- Title card
- Original title: Oh, What a Duchess!
- Directed by: Lupino Lane
- Written by: Herbert Sargent Con West
- Based on: Mumming Birds (sketch) by Fred Karno
- Produced by: Walter C. Mycroft
- Starring: George Lacy Betty Ann Davies Dennis Hoey
- Cinematography: James Wilson
- Edited by: Charles Frend
- Music by: Idris Lewis
- Production company: British International Pictures
- Distributed by: Pathé Pictures
- Release date: 4 January 1934;
- Running time: 64 minutes
- Country: United Kingdom
- Language: English

= My Old Duchess =

Oh, What a Duchess! (also known as My Old Duchess and Mummers) is a British comedy film directed by Lupino Lane and starring George Lacy, Betty Ann Davies and Dennis Hoey. It was written by Herbert Sargent and Con West based on an original sketch "Mumming Birds" by Fred Karno, and was made at Elstree Studios. The screenplay concerns a stage manager who disguises himself as a duchess.

==Plot==
The Montague Nelson West End Repertory Company are the guests of the Duke's butler, while the Duke is on holiday. An American businessman, Jesse Martin, and his daughter, Sally Martin, arrive and want a tour of the castle. They mistake one of the actors for the Duke, so naturally, somebody must pose as the duchess. The ruse suddenly ends when Irving's wig falls off and he is exposed.

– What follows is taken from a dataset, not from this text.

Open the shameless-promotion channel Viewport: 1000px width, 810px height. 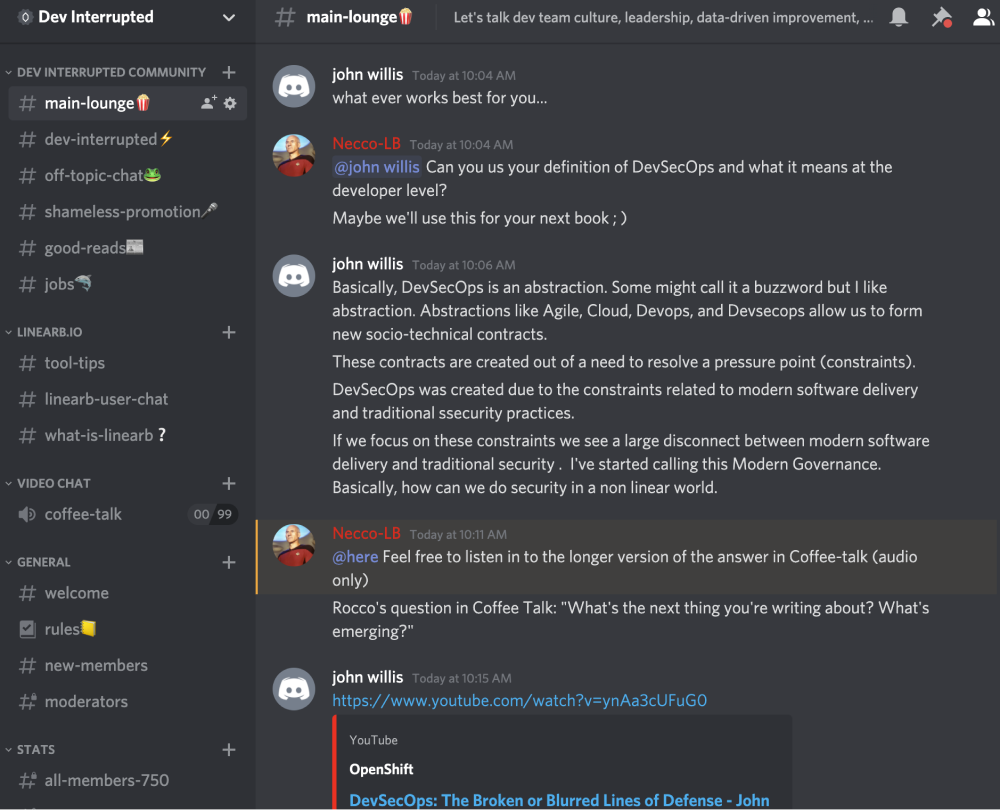pyautogui.click(x=122, y=211)
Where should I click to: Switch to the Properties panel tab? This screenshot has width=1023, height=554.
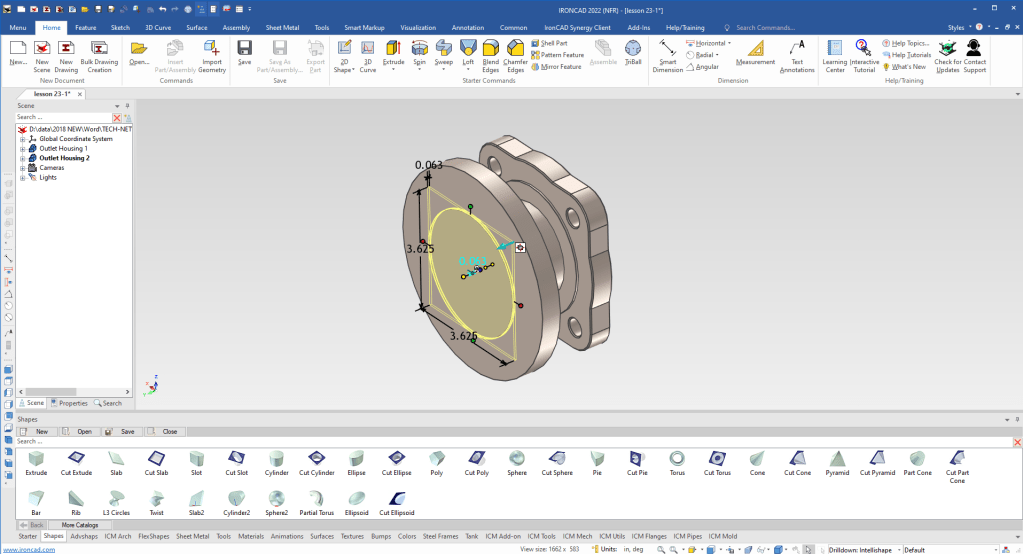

However, Mr. Martin is so impressed with his acting skills, he invites the repertory company to Hollywood, to be introduced to an agent he knows.

==Cast==
- George Lacy as Irving
- Betty Ann Davies as Sally Martin
- Dennis Hoey as Montagu Neilson
- Fred Duprez as Jesse Martin
- Renée Macready as Valerie
- Florence Vie as Mrs Neilson
- Hugh E. Wright as Higgins
- Patrick Aherne as Gaston
- Harry Bright
- Daphne Courtney as maid

==Production==
It was the feature film debut for George Lacy, who had previously appeared in many touring companies as a female impersonator. It was also the film debut for sixteen year old Daphne Courtney. The song "Stepping Stones", sung by Lacy and Davies, was written and composed by Robert Stanley, Harry Tilsey and Tolchard Evans.

==Release==
In July 1933, Kinematograph Weekly reported the film was to be screened on 22 August 1933, at a trade show at the Hippodrome in London. In December 1933, according to Kinematograph Weekly, the film premiered at a "suburban kinema" on 10 December 1933, and stated "it is no exaggeration to say that the usual crowded Sunday night audience simply laughed themselves hoarse at the remarkable performance of the star." The film was then screened on 4 January 1934 at the Phoenix Theatre in London.

==Reception==
Picturegoer said "the producers of this film have refrained from tagging it with a label, so, after seeing it – if you do see it – you may call it a farce, or a farce with music, or anything you please; it is difficult to appreciate why any responsible company should want to make this type of picture unless it be for the said company's private amusement."

The Norwood News wrote Oh, What a Duchess, directed by Lupino Lane is ample proof that the inimitable comedian is something more than an actor; Lacey who gives an impersonation of the Duchess of Stonehaven will cause roars of laughter."

The South Wales Argus said the film is "one long laugh from beginning to end; Lacy is a member of a repertory company, and his great ambition is to become an actor of the first magnitude; however, his attempts on the first rung of the ladder, though uproariously funny, are far from successful, following a series of misunderstandings, he impersonates a duchess, and from here good, honest fun waxes fast and furious."

British film critic David Quinlan said it was a "rather outmoded farcical comedy, an extension of Karno's old music-hall sketch Mumming Birds, designed to show off Lacy's talent for female impersonation."

The Dorset Echo commented that "Lacy leads in a riotous comedy, the film might have been modelled on the famous peeress in "Alice in Wonderland"; comic situations abound and picturegoers will hesitate between laughter and tears as the situation develops."

The Huddersfield Daily Examiner noted that "Lacy's masquerade as the Duchess of Stonehaven provides high burlesque."

The Era opined that "there is a good deal of slapstick and music hall humour of that obvious and popular kind which Lacy understands so well, Davies as an ingenue looks pretty, sings well, and gives hint of much promise, Macready, who has little to do, makes her part stand out, and Courtney, Wright and Aherne do well in small parts."

== Home media ==
The film was released on the 2015 DVD "British Comedies Of The 1930s Volume 2", along with the 1935 British comedy drama film It's a Bet.